According to the New York Times report, the central issue with the EMR and potential fraud has to do with the lack of regulations surrounding the common practice of “copy and paste” known as “cloning”.  For many physicians, the ability to cut and paste data and information from one place to another in a note or within a patient’s particular chart can significantly improve efficiency and reduce the amount of time that is spent inputting redundant data into a patient’s record.  Critics of this practice, including the OIG, suggest that in many cases the importation of data from note to note or chart to chart results in “overbilling” for services that were not in fact rendered.  For example, if a chart note from a follow-up visit of moderate complexity  is “cloned” with data from a previous visit where the level of service was more extensive than the current visit, then charges may be filed for an level of complexity that was not, in fact, provided.  The OIG statement goes on to warn that their “level of involvement in EMR cases [will] increase” and that dealing with documentation “fraud” via cloning in EMR will become a “top priority”.  In a survey conducted by HHS and released in a previous report, the OIG found that very few hospitals and medical practices have any guidelines or restrictions on “cloning” notes for documentation.

Once again, in my opinion, our government has missed its mark.  Instead of carefully creating a universally acceptable and streamlined EMR that allows for responsible and efficient data entry AND migration of data to subsequent encounters, federal regulators have issued yet another mandate without a clear vision of its implications.  As I stated earlier, I believe EMR is vital for patient information management and will ultimately help us provide more streamlined care that is evidenced based.  Unfortunately, the current EMR systems that are in place do not place a priority on ease of use, efficiency or portability.  Although I am sure that there is some intentional documentation fraud occurring, I would suggest that the majority of physicians and other providers are simply trying to “get the job done” and move on to more important patient care activities.  EMR documentation can be slow and arduous.  During transition phases, many providers report 2-3 extra hours added to their days for documentation activities.  No physician wants to continually take a practice laptop home in order to finish entering EMR notes during family time night after night.  Cloning data is a simple way to carry over information such as medication lists, past medical histories and other information in order to improve efficiency while at the same time providing adequate documentation.  As with most things, this type of data migration is easy to abuse if physicians do not pay special attention to ensure that the migrated data is both accurate and representative of the work that was performed.
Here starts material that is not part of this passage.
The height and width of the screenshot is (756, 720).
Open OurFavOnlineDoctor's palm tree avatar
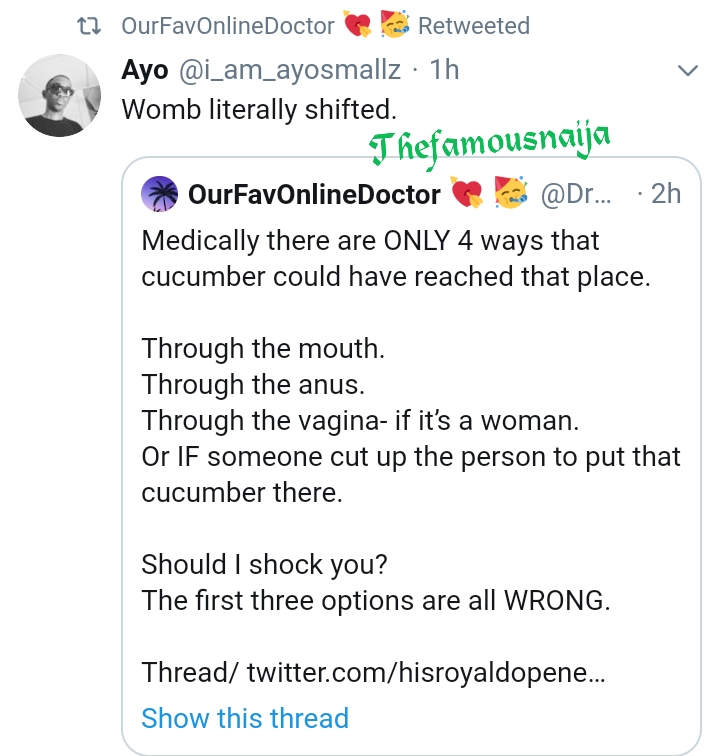(161, 193)
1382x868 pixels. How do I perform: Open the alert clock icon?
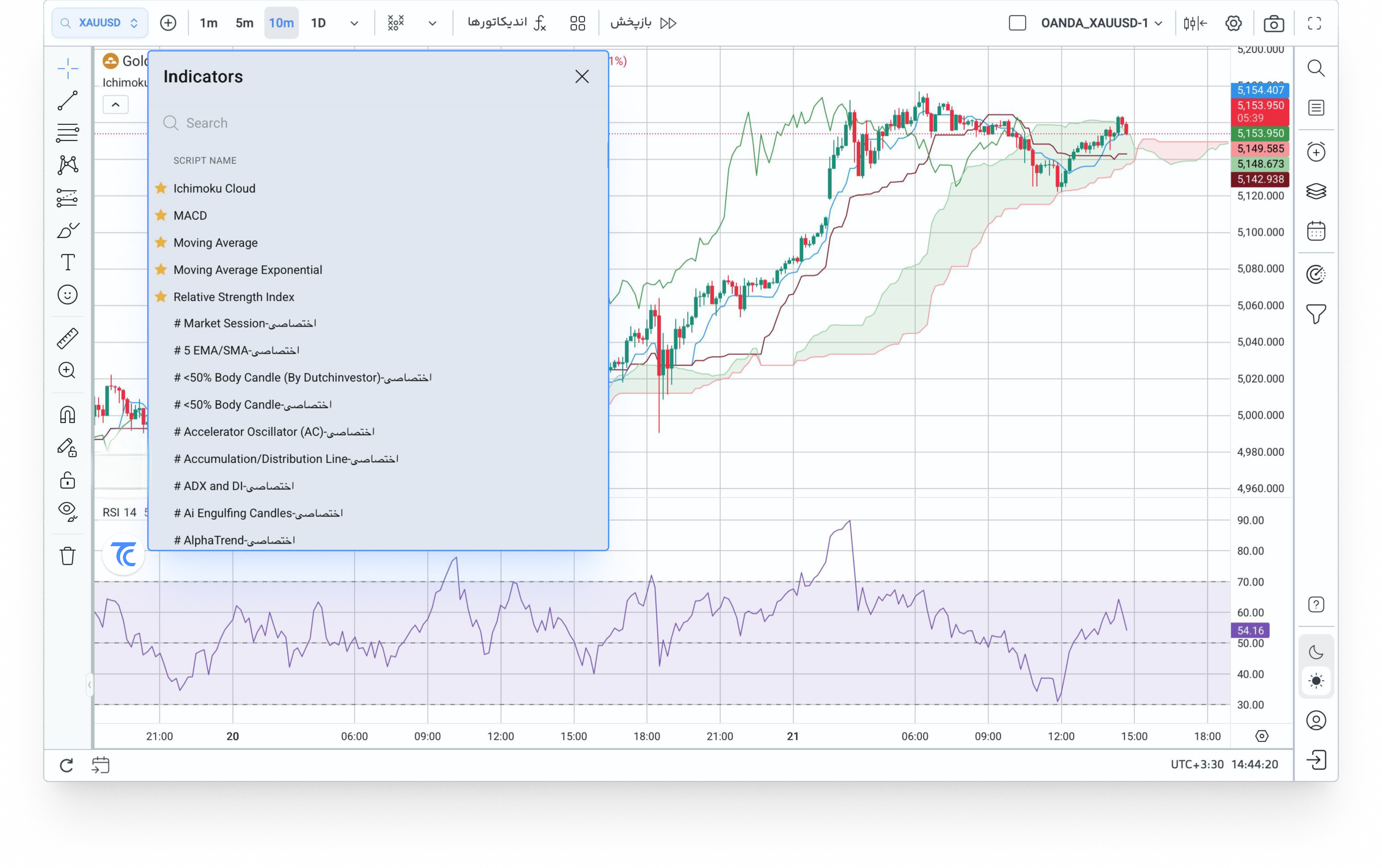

As the current administration has clearly demonstrated with the rollout of the  ACA,  as well as with the new ICD-10 coding system and the EMR mandates, sweeping reform that is rushed to completion without a full understanding of its implications is doomed to fail.  Putting politics and power ahead of good sense has resulted in increased cost for these government mandated programs.  As a nation we must certainly work to prevent fraud and abuse as part of our efforts to curtail healthcare costs.  However, as we initiate reforms, we must do a much better job of anticipating issues with new technologies and work to deal with them on the front end–if we do not, we can expect costs to continue to rise.